Set problem a.
Please duplicate the Herbalife comment word for word, from "A logical conclusion" up to and including "and past distributors.".

Page text.
## START

A logical conclusion but probably not the case. These companies tend to spend minimal amounts on advertising. Herbalife stated in 2004 that they do not report their advertising expenses separately in the financials due to the amounts being "de minimis". I believe them :)

 

A lot of products are being bought by the distributors themselves because it is required to do so in order to advance in the Herbalife distributor levels. If you do a random survey around my country about Herbalife, the brand mostly stands for a pyramid scheme, not for any products. No one actually knows what Herbalife does exactly except current and past distributors.

 

Maybe this is different in the US, but I somehow doubt it considering Ackman's findings match my own impression.

## END

Set problem b.
Pick out every line of the entries below that contains the string "what", treating uppercase and lowercase as different.

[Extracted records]
## START

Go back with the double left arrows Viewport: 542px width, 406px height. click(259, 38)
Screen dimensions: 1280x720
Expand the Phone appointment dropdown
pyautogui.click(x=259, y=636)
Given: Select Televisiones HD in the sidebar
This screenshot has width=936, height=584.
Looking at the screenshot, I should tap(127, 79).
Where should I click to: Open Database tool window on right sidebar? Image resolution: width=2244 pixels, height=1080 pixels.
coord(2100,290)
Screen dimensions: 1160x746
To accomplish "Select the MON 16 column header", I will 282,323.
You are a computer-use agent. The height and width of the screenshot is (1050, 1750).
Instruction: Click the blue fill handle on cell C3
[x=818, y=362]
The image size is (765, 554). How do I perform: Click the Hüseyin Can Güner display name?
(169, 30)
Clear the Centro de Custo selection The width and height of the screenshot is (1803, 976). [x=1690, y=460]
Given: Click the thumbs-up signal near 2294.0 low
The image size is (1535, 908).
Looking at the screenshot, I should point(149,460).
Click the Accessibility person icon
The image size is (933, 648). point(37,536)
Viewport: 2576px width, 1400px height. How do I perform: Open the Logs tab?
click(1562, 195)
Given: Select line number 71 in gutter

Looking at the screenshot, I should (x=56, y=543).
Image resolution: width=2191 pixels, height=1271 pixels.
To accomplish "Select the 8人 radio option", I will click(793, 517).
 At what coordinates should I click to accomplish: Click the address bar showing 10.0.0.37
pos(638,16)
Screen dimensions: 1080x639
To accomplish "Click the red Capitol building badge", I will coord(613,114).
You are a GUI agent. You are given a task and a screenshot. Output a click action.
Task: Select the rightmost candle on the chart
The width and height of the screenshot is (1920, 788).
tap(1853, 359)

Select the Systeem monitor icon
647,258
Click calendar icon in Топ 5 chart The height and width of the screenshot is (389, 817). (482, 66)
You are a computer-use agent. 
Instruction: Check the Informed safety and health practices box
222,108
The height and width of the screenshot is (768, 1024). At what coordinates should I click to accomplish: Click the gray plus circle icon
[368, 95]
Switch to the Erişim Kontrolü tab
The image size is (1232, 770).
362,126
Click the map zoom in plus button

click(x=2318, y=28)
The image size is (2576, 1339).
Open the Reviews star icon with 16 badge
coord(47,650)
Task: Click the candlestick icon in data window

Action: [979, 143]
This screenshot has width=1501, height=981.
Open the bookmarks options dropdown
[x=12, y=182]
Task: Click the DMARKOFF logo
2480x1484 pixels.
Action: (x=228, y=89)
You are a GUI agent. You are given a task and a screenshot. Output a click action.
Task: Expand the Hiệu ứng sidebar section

## END

Task solution a.
A logical conclusion but probably not the case. These companies tend to spend minimal amounts on advertising. Herbalife stated in 2004 that they do not report their advertising expenses separately in the financials due to the amounts being "de minimis". I believe them :)

 

A lot of products are being bought by the distributors themselves because it is required to do so in order to advance in the Herbalife distributor levels. If you do a random survey around my country about Herbalife, the brand mostly stands for a pyramid scheme, not for any products. No one actually knows what Herbalife does exactly except current and past distributors.

Task solution b.
 At what coordinates should I click to accomplish: Click the address bar showing 10.0.0.37
The height and width of the screenshot is (768, 1024). At what coordinates should I click to accomplish: Click the gray plus circle icon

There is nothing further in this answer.